SOURCE DATA Start Marker

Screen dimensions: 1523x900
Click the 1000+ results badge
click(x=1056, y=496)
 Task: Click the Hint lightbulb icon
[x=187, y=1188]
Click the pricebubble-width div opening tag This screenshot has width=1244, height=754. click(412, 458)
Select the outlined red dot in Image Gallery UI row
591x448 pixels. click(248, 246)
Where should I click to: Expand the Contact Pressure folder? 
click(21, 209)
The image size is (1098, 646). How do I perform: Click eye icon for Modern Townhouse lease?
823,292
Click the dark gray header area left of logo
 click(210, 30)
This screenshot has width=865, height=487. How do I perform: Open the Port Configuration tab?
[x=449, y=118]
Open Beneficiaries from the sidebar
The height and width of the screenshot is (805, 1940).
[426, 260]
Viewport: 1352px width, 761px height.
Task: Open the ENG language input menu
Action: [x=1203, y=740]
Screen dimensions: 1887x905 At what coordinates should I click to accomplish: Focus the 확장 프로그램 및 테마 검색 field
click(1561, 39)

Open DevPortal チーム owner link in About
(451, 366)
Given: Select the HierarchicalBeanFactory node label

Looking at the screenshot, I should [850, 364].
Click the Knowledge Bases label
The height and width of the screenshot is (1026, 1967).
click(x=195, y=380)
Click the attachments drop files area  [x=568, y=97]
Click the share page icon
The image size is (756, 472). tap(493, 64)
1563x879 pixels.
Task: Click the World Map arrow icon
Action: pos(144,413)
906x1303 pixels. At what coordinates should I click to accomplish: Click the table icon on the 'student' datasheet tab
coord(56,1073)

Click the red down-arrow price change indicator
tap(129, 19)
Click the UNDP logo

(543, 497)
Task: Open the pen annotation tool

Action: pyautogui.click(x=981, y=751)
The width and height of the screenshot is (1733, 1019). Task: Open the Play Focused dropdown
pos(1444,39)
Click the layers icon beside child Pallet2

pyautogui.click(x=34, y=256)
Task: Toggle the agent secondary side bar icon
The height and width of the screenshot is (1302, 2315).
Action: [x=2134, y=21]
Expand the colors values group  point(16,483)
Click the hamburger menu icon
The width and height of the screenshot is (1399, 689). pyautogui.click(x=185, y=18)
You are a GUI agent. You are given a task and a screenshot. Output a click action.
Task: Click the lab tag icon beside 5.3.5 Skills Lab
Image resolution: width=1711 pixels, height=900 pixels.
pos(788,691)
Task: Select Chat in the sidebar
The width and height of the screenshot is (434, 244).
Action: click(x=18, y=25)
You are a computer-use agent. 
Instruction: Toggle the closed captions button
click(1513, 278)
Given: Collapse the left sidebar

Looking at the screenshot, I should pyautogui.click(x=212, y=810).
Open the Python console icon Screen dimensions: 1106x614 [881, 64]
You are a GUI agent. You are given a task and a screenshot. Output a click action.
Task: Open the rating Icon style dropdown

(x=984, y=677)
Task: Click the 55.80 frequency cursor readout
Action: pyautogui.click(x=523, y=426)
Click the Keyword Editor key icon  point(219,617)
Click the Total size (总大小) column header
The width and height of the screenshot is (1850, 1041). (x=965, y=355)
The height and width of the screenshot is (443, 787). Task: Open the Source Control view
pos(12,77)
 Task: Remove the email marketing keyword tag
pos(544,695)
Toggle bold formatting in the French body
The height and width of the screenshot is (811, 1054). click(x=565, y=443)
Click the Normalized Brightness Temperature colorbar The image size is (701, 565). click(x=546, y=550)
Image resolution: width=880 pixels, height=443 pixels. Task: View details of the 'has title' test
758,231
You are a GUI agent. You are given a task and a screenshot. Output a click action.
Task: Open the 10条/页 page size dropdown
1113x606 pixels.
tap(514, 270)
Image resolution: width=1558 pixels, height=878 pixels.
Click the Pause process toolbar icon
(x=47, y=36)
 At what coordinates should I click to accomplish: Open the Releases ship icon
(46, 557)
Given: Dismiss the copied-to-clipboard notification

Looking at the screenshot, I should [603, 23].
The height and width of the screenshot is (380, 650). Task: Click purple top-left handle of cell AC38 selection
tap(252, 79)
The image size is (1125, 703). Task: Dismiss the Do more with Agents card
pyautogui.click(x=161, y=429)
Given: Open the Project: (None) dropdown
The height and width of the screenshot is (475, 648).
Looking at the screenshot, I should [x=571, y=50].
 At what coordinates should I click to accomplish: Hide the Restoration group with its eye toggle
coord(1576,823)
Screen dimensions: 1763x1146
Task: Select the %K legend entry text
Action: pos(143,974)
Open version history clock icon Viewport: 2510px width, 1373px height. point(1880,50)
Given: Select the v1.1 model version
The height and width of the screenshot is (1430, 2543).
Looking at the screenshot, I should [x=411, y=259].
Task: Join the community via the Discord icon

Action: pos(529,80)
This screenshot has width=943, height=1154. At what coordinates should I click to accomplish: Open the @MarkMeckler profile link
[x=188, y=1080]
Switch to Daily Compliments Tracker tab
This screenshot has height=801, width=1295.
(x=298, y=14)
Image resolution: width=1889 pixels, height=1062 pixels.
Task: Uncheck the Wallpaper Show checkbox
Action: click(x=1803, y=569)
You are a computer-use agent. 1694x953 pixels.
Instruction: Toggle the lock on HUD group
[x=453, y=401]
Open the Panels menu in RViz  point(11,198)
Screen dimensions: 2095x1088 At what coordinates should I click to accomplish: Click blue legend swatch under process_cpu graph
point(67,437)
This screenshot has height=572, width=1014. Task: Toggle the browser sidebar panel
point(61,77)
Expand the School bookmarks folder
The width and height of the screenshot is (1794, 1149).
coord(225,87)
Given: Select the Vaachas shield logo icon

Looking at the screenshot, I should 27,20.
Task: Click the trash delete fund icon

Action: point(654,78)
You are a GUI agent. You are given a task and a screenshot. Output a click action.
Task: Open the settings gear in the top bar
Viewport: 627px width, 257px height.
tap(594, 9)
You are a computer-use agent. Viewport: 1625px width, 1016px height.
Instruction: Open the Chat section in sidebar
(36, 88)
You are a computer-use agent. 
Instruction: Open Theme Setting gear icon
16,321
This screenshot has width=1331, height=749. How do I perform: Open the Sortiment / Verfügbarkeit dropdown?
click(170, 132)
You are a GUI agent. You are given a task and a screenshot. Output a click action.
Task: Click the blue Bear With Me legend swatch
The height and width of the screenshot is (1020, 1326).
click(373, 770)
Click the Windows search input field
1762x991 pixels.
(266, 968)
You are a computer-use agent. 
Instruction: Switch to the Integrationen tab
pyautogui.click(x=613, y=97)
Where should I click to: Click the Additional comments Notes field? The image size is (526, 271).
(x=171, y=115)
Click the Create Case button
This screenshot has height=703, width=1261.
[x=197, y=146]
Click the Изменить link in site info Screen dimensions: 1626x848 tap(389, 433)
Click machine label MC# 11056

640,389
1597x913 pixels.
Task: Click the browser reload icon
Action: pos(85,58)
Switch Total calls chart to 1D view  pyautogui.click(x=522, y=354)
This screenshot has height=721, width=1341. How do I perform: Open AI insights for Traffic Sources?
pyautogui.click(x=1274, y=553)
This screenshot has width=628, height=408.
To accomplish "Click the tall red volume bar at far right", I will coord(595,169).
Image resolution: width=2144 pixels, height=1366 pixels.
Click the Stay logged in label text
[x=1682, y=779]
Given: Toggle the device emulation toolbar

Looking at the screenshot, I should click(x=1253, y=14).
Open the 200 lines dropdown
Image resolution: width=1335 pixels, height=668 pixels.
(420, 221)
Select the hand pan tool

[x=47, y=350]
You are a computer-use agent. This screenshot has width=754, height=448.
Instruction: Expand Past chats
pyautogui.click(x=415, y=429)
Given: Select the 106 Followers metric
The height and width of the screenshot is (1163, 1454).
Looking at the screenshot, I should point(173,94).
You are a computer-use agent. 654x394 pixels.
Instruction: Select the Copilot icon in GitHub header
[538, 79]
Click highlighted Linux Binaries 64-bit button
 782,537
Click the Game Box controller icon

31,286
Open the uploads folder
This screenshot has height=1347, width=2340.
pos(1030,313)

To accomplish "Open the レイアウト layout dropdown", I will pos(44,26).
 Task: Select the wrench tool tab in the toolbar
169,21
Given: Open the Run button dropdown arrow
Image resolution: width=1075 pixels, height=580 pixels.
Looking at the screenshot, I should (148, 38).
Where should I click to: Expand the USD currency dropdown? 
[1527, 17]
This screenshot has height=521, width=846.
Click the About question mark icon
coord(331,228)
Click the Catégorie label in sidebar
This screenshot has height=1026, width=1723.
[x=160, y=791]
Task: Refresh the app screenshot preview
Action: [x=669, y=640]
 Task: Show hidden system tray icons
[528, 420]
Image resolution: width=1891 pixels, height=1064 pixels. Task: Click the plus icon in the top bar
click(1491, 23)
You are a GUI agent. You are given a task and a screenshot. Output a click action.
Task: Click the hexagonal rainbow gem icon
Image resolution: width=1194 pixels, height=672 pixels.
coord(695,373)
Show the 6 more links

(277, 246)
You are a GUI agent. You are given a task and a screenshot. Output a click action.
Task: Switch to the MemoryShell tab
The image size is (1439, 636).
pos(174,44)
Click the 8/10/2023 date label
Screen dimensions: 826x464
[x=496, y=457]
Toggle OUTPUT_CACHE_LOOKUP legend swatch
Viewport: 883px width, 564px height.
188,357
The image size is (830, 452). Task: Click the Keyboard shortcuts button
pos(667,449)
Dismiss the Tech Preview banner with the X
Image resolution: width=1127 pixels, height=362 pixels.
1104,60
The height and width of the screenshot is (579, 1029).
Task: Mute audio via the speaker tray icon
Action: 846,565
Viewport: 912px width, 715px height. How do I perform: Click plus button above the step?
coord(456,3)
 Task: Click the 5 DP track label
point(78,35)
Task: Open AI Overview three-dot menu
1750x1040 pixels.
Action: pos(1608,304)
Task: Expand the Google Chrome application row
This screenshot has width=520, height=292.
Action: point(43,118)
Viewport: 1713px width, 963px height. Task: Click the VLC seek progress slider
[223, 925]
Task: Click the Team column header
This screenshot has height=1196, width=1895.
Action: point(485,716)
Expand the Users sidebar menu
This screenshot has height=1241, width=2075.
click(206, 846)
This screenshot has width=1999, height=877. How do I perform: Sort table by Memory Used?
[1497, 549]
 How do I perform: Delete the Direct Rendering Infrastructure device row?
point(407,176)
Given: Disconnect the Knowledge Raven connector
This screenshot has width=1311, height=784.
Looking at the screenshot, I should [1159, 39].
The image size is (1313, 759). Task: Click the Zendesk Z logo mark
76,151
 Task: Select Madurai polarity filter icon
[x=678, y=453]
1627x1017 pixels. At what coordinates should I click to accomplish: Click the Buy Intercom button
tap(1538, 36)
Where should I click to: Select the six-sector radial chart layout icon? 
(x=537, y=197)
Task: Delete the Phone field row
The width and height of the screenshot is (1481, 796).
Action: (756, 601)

SOURCE DATA End Marker

→ WHAT YOU SHOULD DO
Using the entries shown above, reproduce verbatim the lines from the line bearing "This screenshot has width=628, height=408." to the line bearing "Given: Select the 106 Followers metric", inclusive.

→ TASK ANSWER
This screenshot has width=628, height=408.
To accomplish "Click the tall red volume bar at far right", I will coord(595,169).
Image resolution: width=2144 pixels, height=1366 pixels.
Click the Stay logged in label text
[x=1682, y=779]
Given: Toggle the device emulation toolbar

Looking at the screenshot, I should click(x=1253, y=14).
Open the 200 lines dropdown
Image resolution: width=1335 pixels, height=668 pixels.
(420, 221)
Select the hand pan tool

[x=47, y=350]
You are a computer-use agent. This screenshot has width=754, height=448.
Instruction: Expand Past chats
pyautogui.click(x=415, y=429)
Given: Select the 106 Followers metric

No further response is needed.